-- What you should do --
Using the records below, count the lines with "will" in them. Give the number only.

(Saved entries)
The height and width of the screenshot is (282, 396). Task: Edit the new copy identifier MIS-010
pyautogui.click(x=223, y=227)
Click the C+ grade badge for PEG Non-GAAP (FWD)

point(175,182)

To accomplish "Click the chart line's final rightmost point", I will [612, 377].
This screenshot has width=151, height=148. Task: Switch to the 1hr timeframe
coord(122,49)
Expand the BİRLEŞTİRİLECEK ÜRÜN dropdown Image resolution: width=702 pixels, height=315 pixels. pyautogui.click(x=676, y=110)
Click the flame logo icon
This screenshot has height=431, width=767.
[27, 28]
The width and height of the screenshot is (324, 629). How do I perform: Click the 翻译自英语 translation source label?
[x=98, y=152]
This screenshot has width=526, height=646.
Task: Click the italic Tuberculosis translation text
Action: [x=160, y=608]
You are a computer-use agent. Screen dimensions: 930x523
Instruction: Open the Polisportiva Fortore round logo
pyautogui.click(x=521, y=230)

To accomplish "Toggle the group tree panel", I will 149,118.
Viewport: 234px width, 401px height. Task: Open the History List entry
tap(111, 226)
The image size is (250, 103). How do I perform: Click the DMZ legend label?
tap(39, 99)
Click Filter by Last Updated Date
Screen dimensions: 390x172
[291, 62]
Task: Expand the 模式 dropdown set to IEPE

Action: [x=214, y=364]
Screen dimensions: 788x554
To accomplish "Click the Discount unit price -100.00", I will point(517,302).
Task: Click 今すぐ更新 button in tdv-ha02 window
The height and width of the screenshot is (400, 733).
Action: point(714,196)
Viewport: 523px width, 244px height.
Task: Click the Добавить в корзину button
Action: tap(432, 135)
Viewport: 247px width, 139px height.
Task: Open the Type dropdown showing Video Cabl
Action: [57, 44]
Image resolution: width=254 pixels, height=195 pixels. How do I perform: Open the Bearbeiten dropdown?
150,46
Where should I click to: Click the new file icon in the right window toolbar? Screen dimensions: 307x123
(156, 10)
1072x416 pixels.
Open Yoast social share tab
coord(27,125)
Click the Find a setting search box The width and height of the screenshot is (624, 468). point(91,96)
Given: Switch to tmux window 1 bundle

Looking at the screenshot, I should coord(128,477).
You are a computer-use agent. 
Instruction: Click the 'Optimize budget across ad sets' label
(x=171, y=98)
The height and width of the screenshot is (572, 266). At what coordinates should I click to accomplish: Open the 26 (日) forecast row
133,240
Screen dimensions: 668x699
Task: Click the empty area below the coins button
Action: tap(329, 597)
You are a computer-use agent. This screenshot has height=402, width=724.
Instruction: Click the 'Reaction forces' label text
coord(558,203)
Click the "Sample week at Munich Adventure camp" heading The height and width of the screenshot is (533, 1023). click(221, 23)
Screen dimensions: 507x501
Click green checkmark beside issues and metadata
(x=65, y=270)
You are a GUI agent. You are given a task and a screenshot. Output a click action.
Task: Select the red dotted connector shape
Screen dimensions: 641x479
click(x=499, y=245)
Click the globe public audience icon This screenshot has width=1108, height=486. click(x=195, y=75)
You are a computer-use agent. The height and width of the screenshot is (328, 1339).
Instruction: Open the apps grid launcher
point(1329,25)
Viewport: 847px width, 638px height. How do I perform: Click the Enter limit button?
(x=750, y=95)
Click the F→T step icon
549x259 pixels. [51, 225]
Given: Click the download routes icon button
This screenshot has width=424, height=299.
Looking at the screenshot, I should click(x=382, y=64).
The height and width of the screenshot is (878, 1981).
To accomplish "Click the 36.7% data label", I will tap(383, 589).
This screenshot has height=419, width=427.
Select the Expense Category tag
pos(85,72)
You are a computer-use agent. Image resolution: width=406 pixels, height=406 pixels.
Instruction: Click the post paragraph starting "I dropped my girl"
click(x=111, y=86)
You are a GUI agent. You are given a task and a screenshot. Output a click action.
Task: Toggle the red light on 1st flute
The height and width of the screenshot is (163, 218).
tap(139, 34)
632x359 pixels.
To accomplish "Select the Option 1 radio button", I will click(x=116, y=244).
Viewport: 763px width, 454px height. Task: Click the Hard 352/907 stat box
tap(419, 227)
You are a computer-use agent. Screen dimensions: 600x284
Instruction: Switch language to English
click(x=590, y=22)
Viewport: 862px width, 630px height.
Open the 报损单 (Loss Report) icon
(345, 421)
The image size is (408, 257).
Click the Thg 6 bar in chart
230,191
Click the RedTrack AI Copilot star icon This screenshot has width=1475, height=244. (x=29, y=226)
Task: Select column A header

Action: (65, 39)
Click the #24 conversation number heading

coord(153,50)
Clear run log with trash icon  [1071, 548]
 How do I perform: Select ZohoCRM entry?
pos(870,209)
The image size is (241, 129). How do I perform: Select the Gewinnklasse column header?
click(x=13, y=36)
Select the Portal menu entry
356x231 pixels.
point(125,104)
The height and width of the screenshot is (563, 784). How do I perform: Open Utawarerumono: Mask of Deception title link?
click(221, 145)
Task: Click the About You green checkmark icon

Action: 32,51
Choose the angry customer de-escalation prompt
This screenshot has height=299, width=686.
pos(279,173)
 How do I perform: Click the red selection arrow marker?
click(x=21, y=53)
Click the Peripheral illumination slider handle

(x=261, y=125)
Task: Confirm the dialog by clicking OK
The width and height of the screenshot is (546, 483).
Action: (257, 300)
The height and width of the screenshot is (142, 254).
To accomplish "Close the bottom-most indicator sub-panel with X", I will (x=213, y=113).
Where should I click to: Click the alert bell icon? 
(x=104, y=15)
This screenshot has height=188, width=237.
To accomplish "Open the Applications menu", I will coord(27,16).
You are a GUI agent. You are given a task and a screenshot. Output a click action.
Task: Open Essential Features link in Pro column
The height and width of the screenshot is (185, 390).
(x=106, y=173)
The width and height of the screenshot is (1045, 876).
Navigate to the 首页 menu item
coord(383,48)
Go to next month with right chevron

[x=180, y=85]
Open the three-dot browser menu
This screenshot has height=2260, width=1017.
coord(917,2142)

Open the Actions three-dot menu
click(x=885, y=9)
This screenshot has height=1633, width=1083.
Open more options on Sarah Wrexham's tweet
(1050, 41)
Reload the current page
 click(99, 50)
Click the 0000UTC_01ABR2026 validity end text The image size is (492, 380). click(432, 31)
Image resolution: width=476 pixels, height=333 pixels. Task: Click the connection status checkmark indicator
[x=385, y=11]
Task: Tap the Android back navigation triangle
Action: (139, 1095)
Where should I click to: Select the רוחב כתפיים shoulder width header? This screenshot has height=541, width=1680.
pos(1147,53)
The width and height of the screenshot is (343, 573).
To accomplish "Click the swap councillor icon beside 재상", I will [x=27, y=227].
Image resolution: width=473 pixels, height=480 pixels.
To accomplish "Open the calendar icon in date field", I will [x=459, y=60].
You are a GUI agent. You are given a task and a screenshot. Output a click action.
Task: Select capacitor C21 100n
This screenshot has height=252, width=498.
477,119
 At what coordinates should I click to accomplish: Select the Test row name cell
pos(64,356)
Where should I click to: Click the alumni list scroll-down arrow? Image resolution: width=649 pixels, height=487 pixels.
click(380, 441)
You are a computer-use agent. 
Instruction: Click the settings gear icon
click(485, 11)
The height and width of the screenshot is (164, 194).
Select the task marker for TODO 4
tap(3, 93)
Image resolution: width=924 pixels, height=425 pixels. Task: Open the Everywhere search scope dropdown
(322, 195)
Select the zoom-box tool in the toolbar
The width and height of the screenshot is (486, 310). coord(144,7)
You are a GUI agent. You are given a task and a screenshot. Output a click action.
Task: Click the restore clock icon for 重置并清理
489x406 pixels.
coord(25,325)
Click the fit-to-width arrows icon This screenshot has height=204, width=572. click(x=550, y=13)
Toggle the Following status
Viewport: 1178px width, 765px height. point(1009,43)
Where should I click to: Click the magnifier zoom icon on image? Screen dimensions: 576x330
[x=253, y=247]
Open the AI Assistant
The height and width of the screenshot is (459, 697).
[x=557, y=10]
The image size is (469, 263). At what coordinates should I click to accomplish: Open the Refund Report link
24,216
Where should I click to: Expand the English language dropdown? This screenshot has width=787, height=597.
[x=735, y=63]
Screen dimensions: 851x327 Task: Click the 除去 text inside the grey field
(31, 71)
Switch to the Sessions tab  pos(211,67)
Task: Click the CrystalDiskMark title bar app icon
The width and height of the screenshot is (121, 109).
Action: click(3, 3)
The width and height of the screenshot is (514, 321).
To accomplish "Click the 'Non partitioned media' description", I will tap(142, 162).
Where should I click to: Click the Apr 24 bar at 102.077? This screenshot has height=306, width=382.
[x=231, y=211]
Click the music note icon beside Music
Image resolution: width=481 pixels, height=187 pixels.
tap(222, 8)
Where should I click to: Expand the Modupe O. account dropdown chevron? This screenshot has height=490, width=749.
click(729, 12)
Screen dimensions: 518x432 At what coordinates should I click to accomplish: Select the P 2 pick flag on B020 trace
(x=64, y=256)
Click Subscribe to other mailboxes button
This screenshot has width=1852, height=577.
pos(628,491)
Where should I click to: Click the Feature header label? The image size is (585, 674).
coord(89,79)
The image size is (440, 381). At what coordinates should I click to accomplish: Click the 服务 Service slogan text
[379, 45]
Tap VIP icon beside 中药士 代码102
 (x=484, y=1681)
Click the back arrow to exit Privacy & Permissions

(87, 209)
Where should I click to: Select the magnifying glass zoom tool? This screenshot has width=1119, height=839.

-- Response to the task --
10